This disease is commonly X- linked recessive, although some forms are autosomal recessive.
Under normal circumstances, phagocytes (i.e. neutrophils, monocytes and macrophages) use NADPH oxidase to generate reactive oxygen compounds, which are used to kill ingested pathogens. Chronic granulomatous disease arises from mutations that result in defective subunits of the NADPH oxidase complex, which leads to the inability of phagocytes to destroy certain microbes.

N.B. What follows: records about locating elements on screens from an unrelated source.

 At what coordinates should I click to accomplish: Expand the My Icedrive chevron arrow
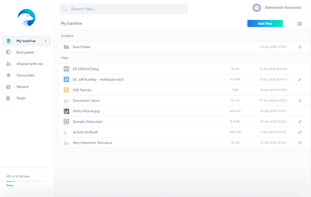click(45, 41)
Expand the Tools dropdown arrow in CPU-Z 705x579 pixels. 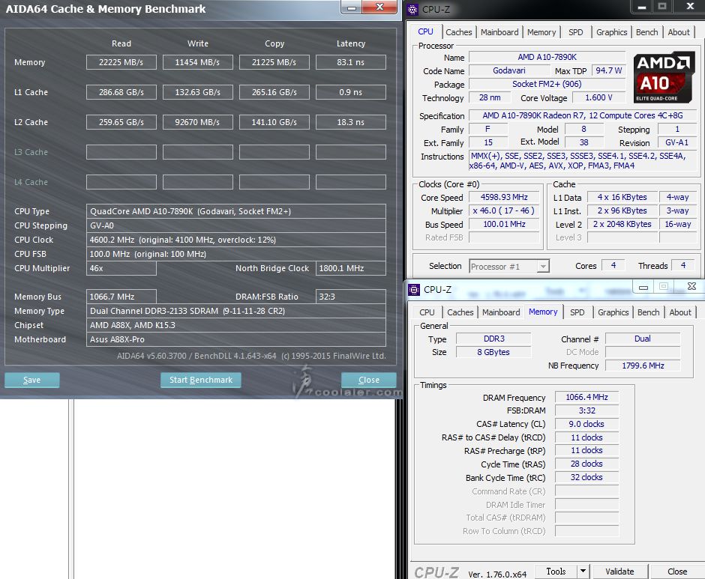[583, 572]
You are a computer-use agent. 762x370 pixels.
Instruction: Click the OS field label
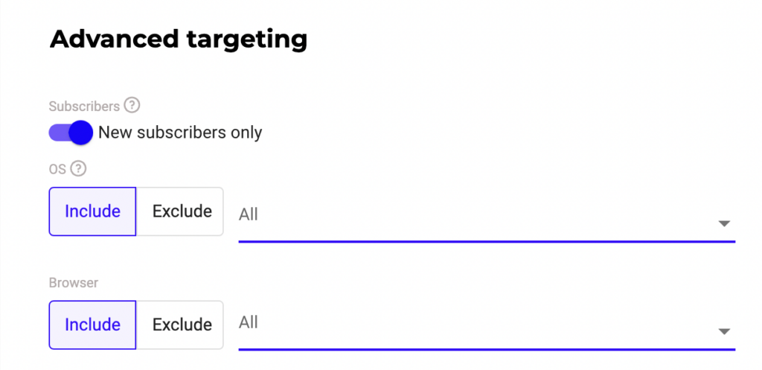(57, 170)
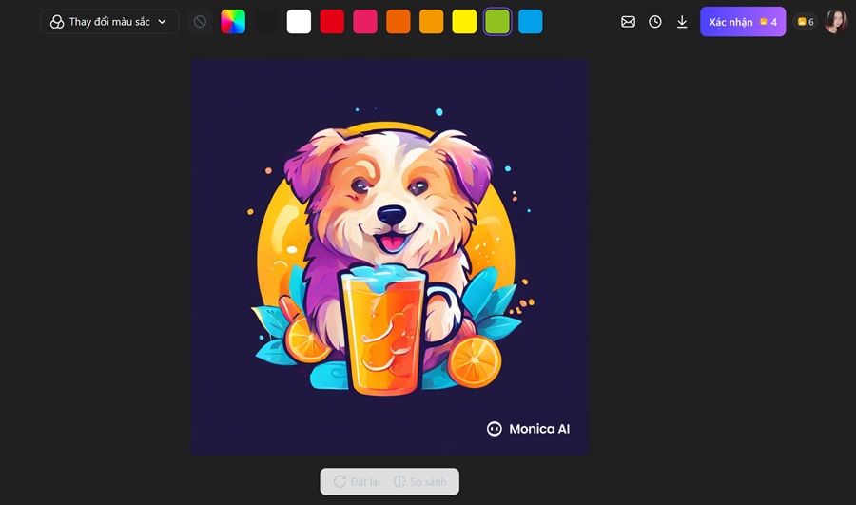Pick the pink color swatch
Image resolution: width=856 pixels, height=505 pixels.
tap(365, 22)
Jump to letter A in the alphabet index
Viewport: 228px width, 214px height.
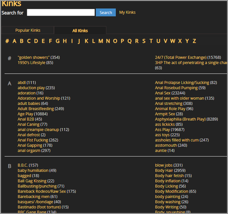[x=14, y=41]
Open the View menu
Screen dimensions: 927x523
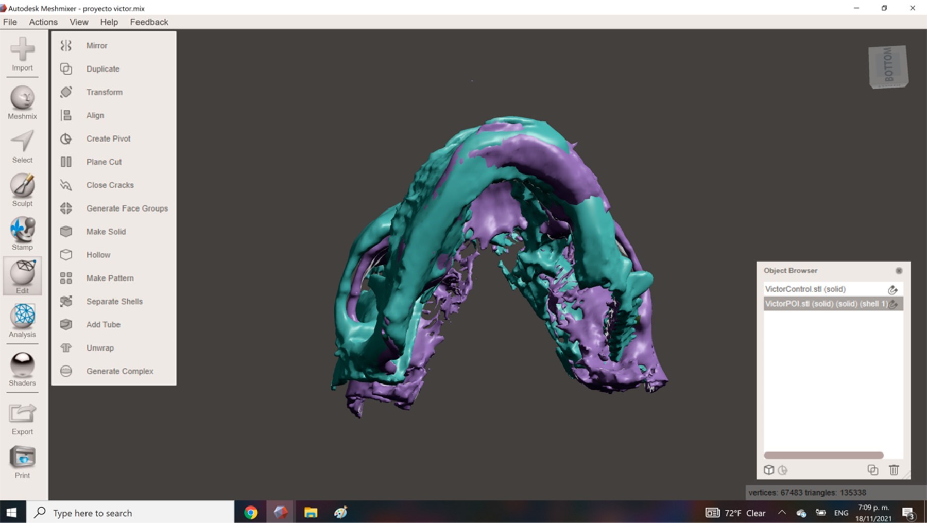79,22
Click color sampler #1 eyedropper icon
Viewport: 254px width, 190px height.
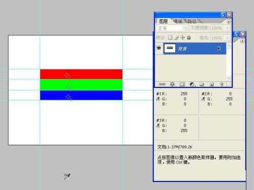coord(158,99)
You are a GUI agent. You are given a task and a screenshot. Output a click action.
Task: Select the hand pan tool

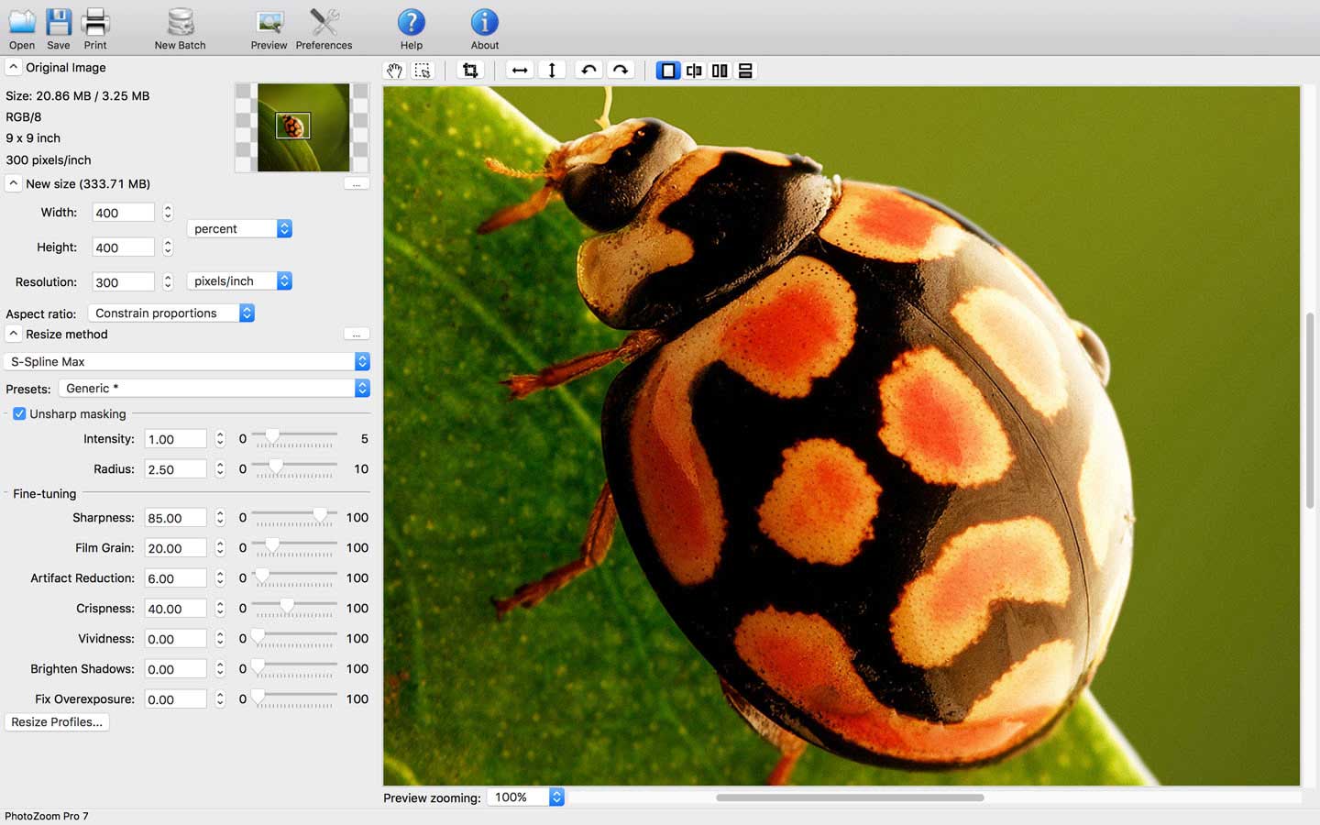(394, 71)
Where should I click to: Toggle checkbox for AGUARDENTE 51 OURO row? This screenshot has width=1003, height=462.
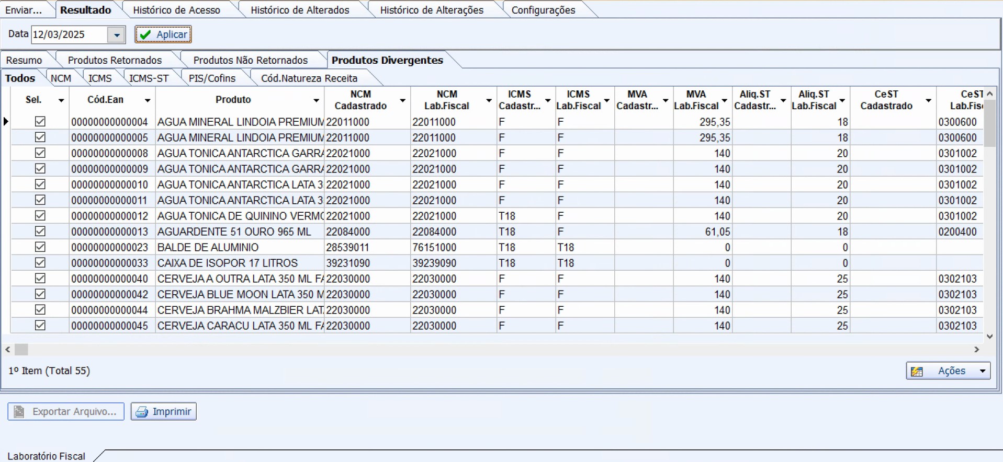click(x=40, y=232)
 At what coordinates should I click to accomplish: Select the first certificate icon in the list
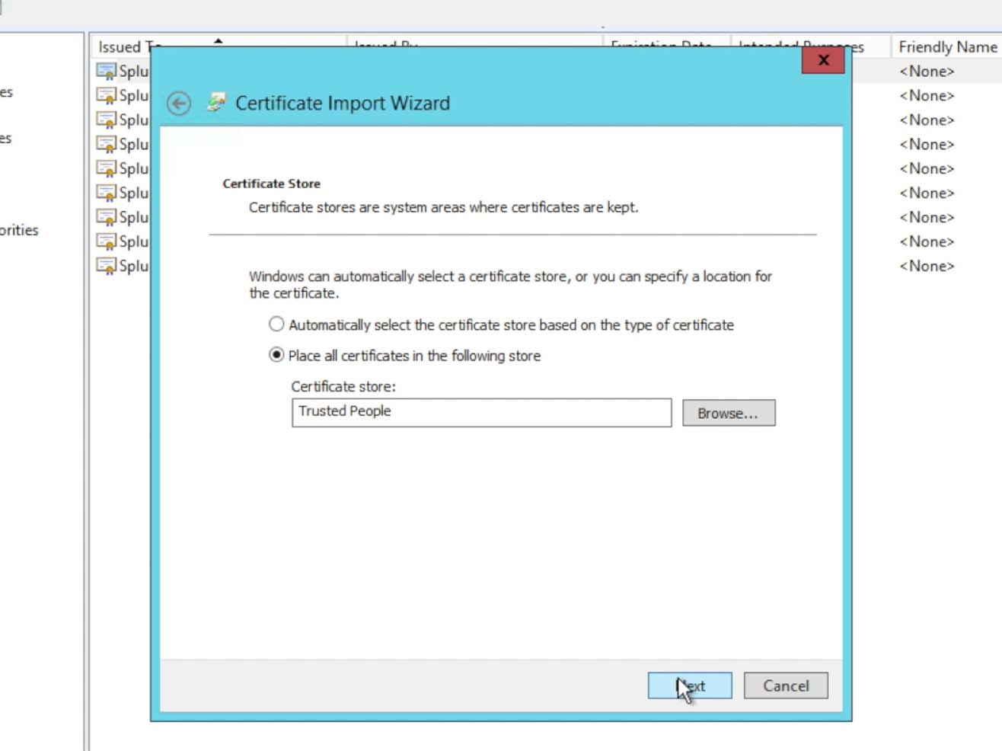pos(106,72)
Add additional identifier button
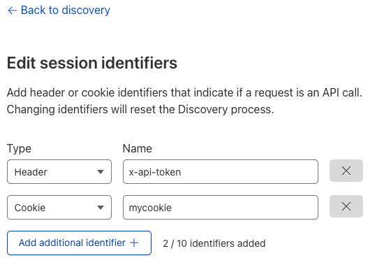The height and width of the screenshot is (272, 391). click(x=79, y=243)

Under normal circumstances, after NADPH has formed, an electron is taken from NADPH and donated to molecular oxygen, leading to the formation of superoxide. Superoxide is then converted to hydrogen peroxide by superoxide dismutase. Hydrogen peroxide is then converted to hypochlorous acid, also known as bleach. The production of these reactive oxygen species leads to destruction of ingested microbes. This process is called the respiratory burst. Patients with Chronic Granulomatous Disease have defective NADPH oxidase, which leads to decreased superoxide, hydrogen peroxide and bleach. Therefore, there is impaired intracellular killing in phagocytes.

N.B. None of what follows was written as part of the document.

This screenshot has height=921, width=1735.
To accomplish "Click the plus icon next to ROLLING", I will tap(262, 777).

Due to a lack of NADPH oxidase, there is impaired intracellular killing in phagocytes in patients with Chronic Granulomatous Disease (CGD). Phagocytes (neutrophils, monocytes and macrophages) can still ingest pathogens, but they are unable to destroy them. This results in the formation of granulomas in many organs. It is important to note that the quantity of leukocytes, platelets, B cells and T cells is unaffected in CGD.
The most common sites of infection are the skin, lungs, lymph nodes and liver. Patients present with purulent infections such as abscesses, pneumonia, aphthous ulcers, inflammation of the nares and suppurative adenitis. The most common pulmonary infection is pneumonia, but patients can present with lung abscesses, empyema and hilar lymphadenopathy.

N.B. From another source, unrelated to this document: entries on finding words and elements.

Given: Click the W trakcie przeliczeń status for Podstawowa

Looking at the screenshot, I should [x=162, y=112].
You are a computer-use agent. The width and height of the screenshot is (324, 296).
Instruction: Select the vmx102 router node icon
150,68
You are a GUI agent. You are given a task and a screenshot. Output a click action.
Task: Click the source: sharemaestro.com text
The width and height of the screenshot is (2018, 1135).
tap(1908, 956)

Patients with Chronic Granulomatous Disease (CGD) have recurrent infection and granuloma formation with bacterial and fungal pathogens. They are especially susceptible to catalase- positive organisms, including Staphylococcus aureus, Burkholderia (Pseudomonas) cepacia, Serratia marcescens, Nocardia and Aspergillus. Catalase is an enzyme that inactivates hydrogen peroxide. Since catalase positive organisms destroy any hydrogen peroxide that was produced, this leaves patients with CGD vulnerable to infection with catalase positive organisms.
The nitroblue tetrazolium test is used to screen for Chronic Granulomatous Disease (CGD) by measuring the ability of NADPH oxidase to convert oxygen to superoxide. In this test, leukocytes are incubated with NBT (nitroblue tetrazolium) dye. In patients with neutrophils that have normally functioning NADPH oxidase, the yellow/colorless tetrazolium is converted into the blue-colored formazan. This is a reactive/positive test. However, CGD patients have a defective NADPH oxidase complex so the dye remains yellow/colorless. This is considered a non-reactive/negative test and indicates the cells are unable to produce reactive oxygen species.
In this test, DHR is taken up by phagocytes and oxidized to a green fluorescent compound by the products of NADPH oxidase. In patients with CGD and defective NADPH oxidase, there is decreased green fluorescence. Flow cytometry is preferred as the NBT test is falling out of favor.
Patients with Chronic Granulomatous Disease (CGD) are treated with antimicrobial prophylaxis to protect against bacterial and fungal infections. The most common therapies in the United States include Trimethoprim- sulfamethoxazole (TMP- SMX) and Itraconazole with or without interferon- gamma (INF- gamma).
Trimethoprim- sulfamethoxazole (TMP- SMX) is used as prophylaxis against bacterial infections.
Itraconazole is used as prophylaxis against fungal infections.
Immune modulatory therapy has become part of the prophylactic and treatment regimen, especially in severe cases of CGD. Studies have shown this drug can reduce infections by 70% and decrease their severity.